▶ **Problem**:
An exact reproduction of each record is required.

▶ **Input material**:
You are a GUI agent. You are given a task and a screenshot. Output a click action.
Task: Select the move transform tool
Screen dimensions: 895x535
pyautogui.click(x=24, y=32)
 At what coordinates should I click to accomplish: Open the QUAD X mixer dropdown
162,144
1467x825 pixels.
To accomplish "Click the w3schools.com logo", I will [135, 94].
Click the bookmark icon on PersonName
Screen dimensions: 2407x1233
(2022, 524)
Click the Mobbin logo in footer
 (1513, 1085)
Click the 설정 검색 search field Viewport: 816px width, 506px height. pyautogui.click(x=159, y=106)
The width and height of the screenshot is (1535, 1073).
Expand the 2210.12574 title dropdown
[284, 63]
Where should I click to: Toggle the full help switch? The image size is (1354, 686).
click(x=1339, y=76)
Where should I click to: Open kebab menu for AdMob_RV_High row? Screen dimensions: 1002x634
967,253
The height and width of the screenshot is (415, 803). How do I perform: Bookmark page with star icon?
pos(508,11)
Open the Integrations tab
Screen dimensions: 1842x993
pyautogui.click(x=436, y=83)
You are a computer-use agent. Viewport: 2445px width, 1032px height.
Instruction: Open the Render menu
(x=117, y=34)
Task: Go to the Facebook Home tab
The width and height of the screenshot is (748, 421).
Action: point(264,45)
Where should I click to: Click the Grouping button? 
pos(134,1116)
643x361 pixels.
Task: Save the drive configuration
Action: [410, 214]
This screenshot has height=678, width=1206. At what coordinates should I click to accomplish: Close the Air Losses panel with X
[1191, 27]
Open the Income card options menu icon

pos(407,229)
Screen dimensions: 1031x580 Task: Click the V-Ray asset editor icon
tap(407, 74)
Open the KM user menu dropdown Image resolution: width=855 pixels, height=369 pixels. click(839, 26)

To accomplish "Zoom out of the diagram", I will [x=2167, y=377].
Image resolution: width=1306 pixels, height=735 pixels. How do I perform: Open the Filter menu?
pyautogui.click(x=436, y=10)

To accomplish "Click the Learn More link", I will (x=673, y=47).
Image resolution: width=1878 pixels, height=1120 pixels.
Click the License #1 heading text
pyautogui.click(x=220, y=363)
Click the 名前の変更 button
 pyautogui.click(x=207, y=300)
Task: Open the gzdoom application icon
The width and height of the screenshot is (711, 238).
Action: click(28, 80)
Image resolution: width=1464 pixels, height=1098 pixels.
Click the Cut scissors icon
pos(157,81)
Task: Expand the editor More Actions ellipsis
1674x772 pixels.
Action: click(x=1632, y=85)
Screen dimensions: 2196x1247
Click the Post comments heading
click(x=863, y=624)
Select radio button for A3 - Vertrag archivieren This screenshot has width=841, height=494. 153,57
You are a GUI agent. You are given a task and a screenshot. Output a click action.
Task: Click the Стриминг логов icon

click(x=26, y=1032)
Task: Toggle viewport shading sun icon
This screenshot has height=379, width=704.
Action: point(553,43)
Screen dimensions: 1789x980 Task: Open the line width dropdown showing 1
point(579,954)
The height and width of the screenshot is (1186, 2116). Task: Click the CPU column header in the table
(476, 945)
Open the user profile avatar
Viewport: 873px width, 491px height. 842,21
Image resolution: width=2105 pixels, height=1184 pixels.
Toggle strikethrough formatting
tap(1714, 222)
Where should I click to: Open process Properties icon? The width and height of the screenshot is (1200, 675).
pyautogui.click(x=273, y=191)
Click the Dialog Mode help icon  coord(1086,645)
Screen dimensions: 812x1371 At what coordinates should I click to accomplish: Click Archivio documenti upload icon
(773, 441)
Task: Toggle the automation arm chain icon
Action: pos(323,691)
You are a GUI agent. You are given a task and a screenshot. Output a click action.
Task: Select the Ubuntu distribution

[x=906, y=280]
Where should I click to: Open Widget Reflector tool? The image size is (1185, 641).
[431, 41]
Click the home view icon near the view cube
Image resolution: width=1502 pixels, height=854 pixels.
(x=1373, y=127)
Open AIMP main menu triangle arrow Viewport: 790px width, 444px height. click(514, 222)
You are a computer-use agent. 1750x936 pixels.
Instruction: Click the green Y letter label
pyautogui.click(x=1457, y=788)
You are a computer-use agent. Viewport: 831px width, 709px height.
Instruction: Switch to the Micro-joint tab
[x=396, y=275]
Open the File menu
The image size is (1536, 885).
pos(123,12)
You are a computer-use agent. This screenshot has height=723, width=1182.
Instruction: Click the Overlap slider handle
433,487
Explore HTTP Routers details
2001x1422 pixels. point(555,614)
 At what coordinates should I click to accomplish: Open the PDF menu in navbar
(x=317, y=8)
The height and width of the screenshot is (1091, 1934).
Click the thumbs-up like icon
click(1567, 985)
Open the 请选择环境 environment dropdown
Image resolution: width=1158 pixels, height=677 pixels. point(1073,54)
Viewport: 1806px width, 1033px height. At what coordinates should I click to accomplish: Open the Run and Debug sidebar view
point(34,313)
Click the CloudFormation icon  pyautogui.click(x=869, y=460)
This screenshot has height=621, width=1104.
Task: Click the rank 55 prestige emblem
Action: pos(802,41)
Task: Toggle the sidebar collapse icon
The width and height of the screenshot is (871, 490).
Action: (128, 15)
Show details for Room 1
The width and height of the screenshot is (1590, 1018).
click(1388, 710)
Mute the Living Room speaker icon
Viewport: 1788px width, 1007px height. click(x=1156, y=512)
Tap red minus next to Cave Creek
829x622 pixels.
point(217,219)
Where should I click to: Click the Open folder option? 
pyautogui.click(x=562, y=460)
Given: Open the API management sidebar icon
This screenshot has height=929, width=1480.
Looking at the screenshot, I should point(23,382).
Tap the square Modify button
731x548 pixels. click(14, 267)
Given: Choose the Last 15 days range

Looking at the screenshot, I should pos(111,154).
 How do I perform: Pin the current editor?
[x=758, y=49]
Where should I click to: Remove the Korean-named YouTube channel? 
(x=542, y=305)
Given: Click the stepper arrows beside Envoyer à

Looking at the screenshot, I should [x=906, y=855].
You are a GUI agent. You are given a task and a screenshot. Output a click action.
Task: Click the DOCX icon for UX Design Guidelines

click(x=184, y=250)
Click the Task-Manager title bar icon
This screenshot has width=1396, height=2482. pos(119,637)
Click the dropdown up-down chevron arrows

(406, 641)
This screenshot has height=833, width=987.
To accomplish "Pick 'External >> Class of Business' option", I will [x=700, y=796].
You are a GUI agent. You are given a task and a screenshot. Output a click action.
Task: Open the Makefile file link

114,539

▶ **Response to the task**:
You are a GUI agent. You are given a task and a screenshot. Output a click action.
Task: Select the move transform tool
Screen dimensions: 895x535
pyautogui.click(x=24, y=32)
 At what coordinates should I click to accomplish: Open the QUAD X mixer dropdown
162,144
1467x825 pixels.
To accomplish "Click the w3schools.com logo", I will [135, 94].
Click the bookmark icon on PersonName
Screen dimensions: 2407x1233
(2022, 524)
Click the Mobbin logo in footer
 (1513, 1085)
Click the 설정 검색 search field Viewport: 816px width, 506px height. pyautogui.click(x=159, y=106)
The width and height of the screenshot is (1535, 1073).
Expand the 2210.12574 title dropdown
[284, 63]
Where should I click to: Toggle the full help switch? The image size is (1354, 686).
click(x=1339, y=76)
Where should I click to: Open kebab menu for AdMob_RV_High row? Screen dimensions: 1002x634
967,253
The height and width of the screenshot is (415, 803). How do I perform: Bookmark page with star icon?
pos(508,11)
Open the Integrations tab
Screen dimensions: 1842x993
pyautogui.click(x=436, y=83)
You are a computer-use agent. Viewport: 2445px width, 1032px height.
Instruction: Open the Render menu
(x=117, y=34)
Task: Go to the Facebook Home tab
The width and height of the screenshot is (748, 421).
Action: point(264,45)
Where should I click to: Click the Grouping button? 
pos(134,1116)
643x361 pixels.
Task: Save the drive configuration
Action: [410, 214]
This screenshot has height=678, width=1206. At what coordinates should I click to accomplish: Close the Air Losses panel with X
[1191, 27]
Open the Income card options menu icon

pos(407,229)
Screen dimensions: 1031x580 Task: Click the V-Ray asset editor icon
tap(407, 74)
Open the KM user menu dropdown Image resolution: width=855 pixels, height=369 pixels. click(839, 26)

To accomplish "Zoom out of the diagram", I will [x=2167, y=377].
Image resolution: width=1306 pixels, height=735 pixels. How do I perform: Open the Filter menu?
pyautogui.click(x=436, y=10)

To accomplish "Click the Learn More link", I will (x=673, y=47).
Image resolution: width=1878 pixels, height=1120 pixels.
Click the License #1 heading text
pyautogui.click(x=220, y=363)
Click the 名前の変更 button
 pyautogui.click(x=207, y=300)
Task: Open the gzdoom application icon
The width and height of the screenshot is (711, 238).
Action: click(28, 80)
Image resolution: width=1464 pixels, height=1098 pixels.
Click the Cut scissors icon
pos(157,81)
Task: Expand the editor More Actions ellipsis
1674x772 pixels.
Action: click(x=1632, y=85)
Screen dimensions: 2196x1247
Click the Post comments heading
click(x=863, y=624)
Select radio button for A3 - Vertrag archivieren This screenshot has width=841, height=494. 153,57
You are a GUI agent. You are given a task and a screenshot. Output a click action.
Task: Click the Стриминг логов icon

click(x=26, y=1032)
Task: Toggle viewport shading sun icon
This screenshot has height=379, width=704.
Action: point(553,43)
Screen dimensions: 1789x980 Task: Open the line width dropdown showing 1
point(579,954)
The height and width of the screenshot is (1186, 2116). Task: Click the CPU column header in the table
(476, 945)
Open the user profile avatar
Viewport: 873px width, 491px height. 842,21
Image resolution: width=2105 pixels, height=1184 pixels.
Toggle strikethrough formatting
tap(1714, 222)
Where should I click to: Open process Properties icon? The width and height of the screenshot is (1200, 675).
pyautogui.click(x=273, y=191)
Click the Dialog Mode help icon  coord(1086,645)
Screen dimensions: 812x1371 At what coordinates should I click to accomplish: Click Archivio documenti upload icon
(773, 441)
Task: Toggle the automation arm chain icon
Action: pos(323,691)
You are a GUI agent. You are given a task and a screenshot. Output a click action.
Task: Select the Ubuntu distribution

[x=906, y=280]
Where should I click to: Open Widget Reflector tool? The image size is (1185, 641).
[431, 41]
Click the home view icon near the view cube
Image resolution: width=1502 pixels, height=854 pixels.
(x=1373, y=127)
Open AIMP main menu triangle arrow Viewport: 790px width, 444px height. click(514, 222)
You are a computer-use agent. 1750x936 pixels.
Instruction: Click the green Y letter label
pyautogui.click(x=1457, y=788)
You are a computer-use agent. Viewport: 831px width, 709px height.
Instruction: Switch to the Micro-joint tab
[x=396, y=275]
Open the File menu
The image size is (1536, 885).
pos(123,12)
You are a computer-use agent. This screenshot has height=723, width=1182.
Instruction: Click the Overlap slider handle
433,487
Explore HTTP Routers details
2001x1422 pixels. point(555,614)
 At what coordinates should I click to accomplish: Open the PDF menu in navbar
(x=317, y=8)
The height and width of the screenshot is (1091, 1934).
Click the thumbs-up like icon
click(1567, 985)
Open the 请选择环境 environment dropdown
Image resolution: width=1158 pixels, height=677 pixels. point(1073,54)
Viewport: 1806px width, 1033px height. At what coordinates should I click to accomplish: Open the Run and Debug sidebar view
point(34,313)
Click the CloudFormation icon  pyautogui.click(x=869, y=460)
This screenshot has height=621, width=1104.
Task: Click the rank 55 prestige emblem
Action: pos(802,41)
Task: Toggle the sidebar collapse icon
The width and height of the screenshot is (871, 490).
Action: (128, 15)
Show details for Room 1
The width and height of the screenshot is (1590, 1018).
click(1388, 710)
Mute the Living Room speaker icon
Viewport: 1788px width, 1007px height. click(x=1156, y=512)
Tap red minus next to Cave Creek
829x622 pixels.
point(217,219)
Where should I click to: Click the Open folder option? 
pyautogui.click(x=562, y=460)
Given: Open the API management sidebar icon
This screenshot has height=929, width=1480.
Looking at the screenshot, I should point(23,382).
Tap the square Modify button
731x548 pixels. click(14, 267)
Given: Choose the Last 15 days range

Looking at the screenshot, I should pos(111,154).
 How do I perform: Pin the current editor?
[x=758, y=49]
Where should I click to: Remove the Korean-named YouTube channel? 
(x=542, y=305)
Given: Click the stepper arrows beside Envoyer à

Looking at the screenshot, I should [x=906, y=855].
You are a GUI agent. You are given a task and a screenshot. Output a click action.
Task: Click the DOCX icon for UX Design Guidelines

click(x=184, y=250)
Click the Task-Manager title bar icon
This screenshot has width=1396, height=2482. pos(119,637)
Click the dropdown up-down chevron arrows

(406, 641)
This screenshot has height=833, width=987.
To accomplish "Pick 'External >> Class of Business' option", I will [x=700, y=796].
You are a GUI agent. You are given a task and a screenshot. Output a click action.
Task: Open the Makefile file link

114,539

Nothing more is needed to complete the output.